Reputation: 962
This is the second question related to MarkLogic content pump utility.
I am ingesting a single aggregated XML document with multiple records into MarkLogic Content pump. I expect the the aggregate XML document to be transformed to a different format and also the content pump utility to generate multiple xml document from a single input large xml document.?
Example: Aggregated input xml document:
<root>
<data>Bob</data>
<data>Vishal></data>
</root>
Expected Output from content pump : Two documents with a different format:
Document 1 :
<data1>Bob</data1>
Document 2
<data1>Vishal</data1>
I am using following XSLT to split the above document into two nodes:
<?xml version="1.0" encoding="UTF-8"?>
<xsl:stylesheet xmlns:xsl="http://www.w3.org/1999/XSL/Transform"
xmlns:xs="http://www.w3.org/2001/XMLSchema"
exclude-result-prefixes="xs"
version="2.0">
<xsl:template match="root">
<xsl:apply-templates select="data"></xsl:apply-templates>
</xsl:template>
<xsl:template match="data">
<data1><xsl:value-of select="."/></data1>
</xsl:template>
</xsl:stylesheet>
output:
<?xml version="1.0" encoding="UTF-8"?>
<data1>Bob</data1>
<data1>Vishal</data1>
Following is the XQuery transform, which calls the above the "XSLT file" to generate two nodes:
xquery version "1.0-ml";
module namespace example = "http://marklogic.com/example";
declare function example:transform(
$content as map:map,
$context as map:map
) as map:map*
{
let $attr-value :=
(map:get($context, "transform_param"), "UNDEFINED")[1]
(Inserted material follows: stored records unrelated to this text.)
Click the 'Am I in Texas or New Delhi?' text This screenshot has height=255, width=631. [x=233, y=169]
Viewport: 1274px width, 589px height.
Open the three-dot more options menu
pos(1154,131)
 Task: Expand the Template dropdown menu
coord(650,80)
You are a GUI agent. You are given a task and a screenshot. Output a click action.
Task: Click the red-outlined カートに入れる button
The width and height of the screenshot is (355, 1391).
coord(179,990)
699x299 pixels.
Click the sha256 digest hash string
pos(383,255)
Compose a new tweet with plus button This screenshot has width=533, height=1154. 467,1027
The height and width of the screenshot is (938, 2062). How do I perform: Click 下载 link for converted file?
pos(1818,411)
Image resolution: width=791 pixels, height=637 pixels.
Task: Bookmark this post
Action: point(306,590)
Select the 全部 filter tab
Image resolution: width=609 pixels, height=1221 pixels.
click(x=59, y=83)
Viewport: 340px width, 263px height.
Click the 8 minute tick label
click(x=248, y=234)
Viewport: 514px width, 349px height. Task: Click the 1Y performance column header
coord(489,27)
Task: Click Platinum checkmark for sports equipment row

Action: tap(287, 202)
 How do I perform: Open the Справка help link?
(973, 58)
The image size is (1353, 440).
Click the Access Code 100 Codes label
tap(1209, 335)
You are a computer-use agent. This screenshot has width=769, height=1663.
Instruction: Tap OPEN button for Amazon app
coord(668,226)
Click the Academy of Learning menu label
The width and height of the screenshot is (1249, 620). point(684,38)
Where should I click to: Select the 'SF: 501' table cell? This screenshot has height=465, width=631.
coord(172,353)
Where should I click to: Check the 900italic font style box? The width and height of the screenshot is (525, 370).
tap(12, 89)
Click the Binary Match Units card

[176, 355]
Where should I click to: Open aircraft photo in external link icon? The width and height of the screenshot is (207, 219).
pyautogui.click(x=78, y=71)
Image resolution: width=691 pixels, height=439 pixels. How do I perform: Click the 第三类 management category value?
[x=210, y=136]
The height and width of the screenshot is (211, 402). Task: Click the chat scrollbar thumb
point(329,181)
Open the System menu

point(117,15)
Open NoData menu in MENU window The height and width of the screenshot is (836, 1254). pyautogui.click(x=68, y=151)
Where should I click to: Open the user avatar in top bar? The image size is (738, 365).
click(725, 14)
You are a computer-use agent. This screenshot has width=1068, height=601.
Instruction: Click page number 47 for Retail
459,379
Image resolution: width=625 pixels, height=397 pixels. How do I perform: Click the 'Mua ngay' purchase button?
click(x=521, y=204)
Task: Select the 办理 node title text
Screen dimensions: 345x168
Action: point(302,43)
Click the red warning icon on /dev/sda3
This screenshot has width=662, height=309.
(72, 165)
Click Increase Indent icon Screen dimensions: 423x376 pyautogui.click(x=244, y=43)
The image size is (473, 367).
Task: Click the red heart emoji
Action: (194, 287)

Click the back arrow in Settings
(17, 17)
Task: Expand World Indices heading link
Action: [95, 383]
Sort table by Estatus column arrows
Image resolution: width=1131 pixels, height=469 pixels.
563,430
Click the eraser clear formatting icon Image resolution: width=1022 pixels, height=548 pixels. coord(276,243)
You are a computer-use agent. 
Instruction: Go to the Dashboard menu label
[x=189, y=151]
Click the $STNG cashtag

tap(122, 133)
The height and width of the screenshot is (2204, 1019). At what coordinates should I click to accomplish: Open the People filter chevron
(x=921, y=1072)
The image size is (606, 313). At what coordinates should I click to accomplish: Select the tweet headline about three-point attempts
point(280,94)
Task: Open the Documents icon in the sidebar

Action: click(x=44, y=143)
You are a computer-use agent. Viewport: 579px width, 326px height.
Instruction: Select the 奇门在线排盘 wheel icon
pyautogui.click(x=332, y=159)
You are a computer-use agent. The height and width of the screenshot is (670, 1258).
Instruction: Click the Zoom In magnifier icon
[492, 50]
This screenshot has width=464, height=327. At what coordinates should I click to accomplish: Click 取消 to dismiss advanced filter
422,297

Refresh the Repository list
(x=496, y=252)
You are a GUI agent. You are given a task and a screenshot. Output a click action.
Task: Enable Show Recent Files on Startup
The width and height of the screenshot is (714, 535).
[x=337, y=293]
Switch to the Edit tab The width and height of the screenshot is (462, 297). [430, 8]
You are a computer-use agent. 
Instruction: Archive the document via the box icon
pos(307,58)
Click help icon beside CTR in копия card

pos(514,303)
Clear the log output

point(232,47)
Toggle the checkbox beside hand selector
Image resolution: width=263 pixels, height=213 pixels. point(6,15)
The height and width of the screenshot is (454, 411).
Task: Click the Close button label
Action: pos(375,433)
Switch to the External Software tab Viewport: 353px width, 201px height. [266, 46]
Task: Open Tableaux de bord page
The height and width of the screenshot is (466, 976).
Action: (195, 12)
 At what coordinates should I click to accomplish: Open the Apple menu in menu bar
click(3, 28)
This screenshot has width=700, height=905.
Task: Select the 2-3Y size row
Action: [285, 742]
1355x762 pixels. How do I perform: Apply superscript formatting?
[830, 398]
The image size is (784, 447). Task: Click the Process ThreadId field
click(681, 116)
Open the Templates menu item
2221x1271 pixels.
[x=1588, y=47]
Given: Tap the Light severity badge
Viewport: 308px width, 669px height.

let $the-doc := map:get($content, "value")
let $let-output:= xdmp:xslt-invoke("/marklogic.rest.transform/simple-xsl/assets/transform.xsl", $the-doc )
return (map:put(
$content, "value",
$let-output
),$content)
};
The above XQuery transforms fails and returns a error. So, how do I modify the above XQuery program so that it generates and indexes multiple transformed XML documents from a single document?
MLCP Command:
mlcp.sh import -host localhost -port 8040 \
-username admin -password admin \
-input_file_path ./parent-form.xml \
-transform_module /example/parent-transform.xqy \
-transform_namespace "http://marklogic.com/example" \
-transform_param "my-value" \
-output_collections people \
-output_permissions my-app-role,read,my-app-role,update
Upvotes: 1
Views: 436
Reputation: 20414
The transform you provided returns a single document containing multiple root elements. The transform will work, but MarkLogic will not allow inserting that into the database, and throw an XDMP-MULTIROOT: Document nodes cannot have multiple roots
.
There are two ways to solve that. The simplest is to use /*
behind the xdmp:xslt-invoke
. The other solution is to use <xsl:result-document href="{generate-id()}.xml">
inside your XSLT. Both will cause $let-output
to contain a sequence instead of just a single document.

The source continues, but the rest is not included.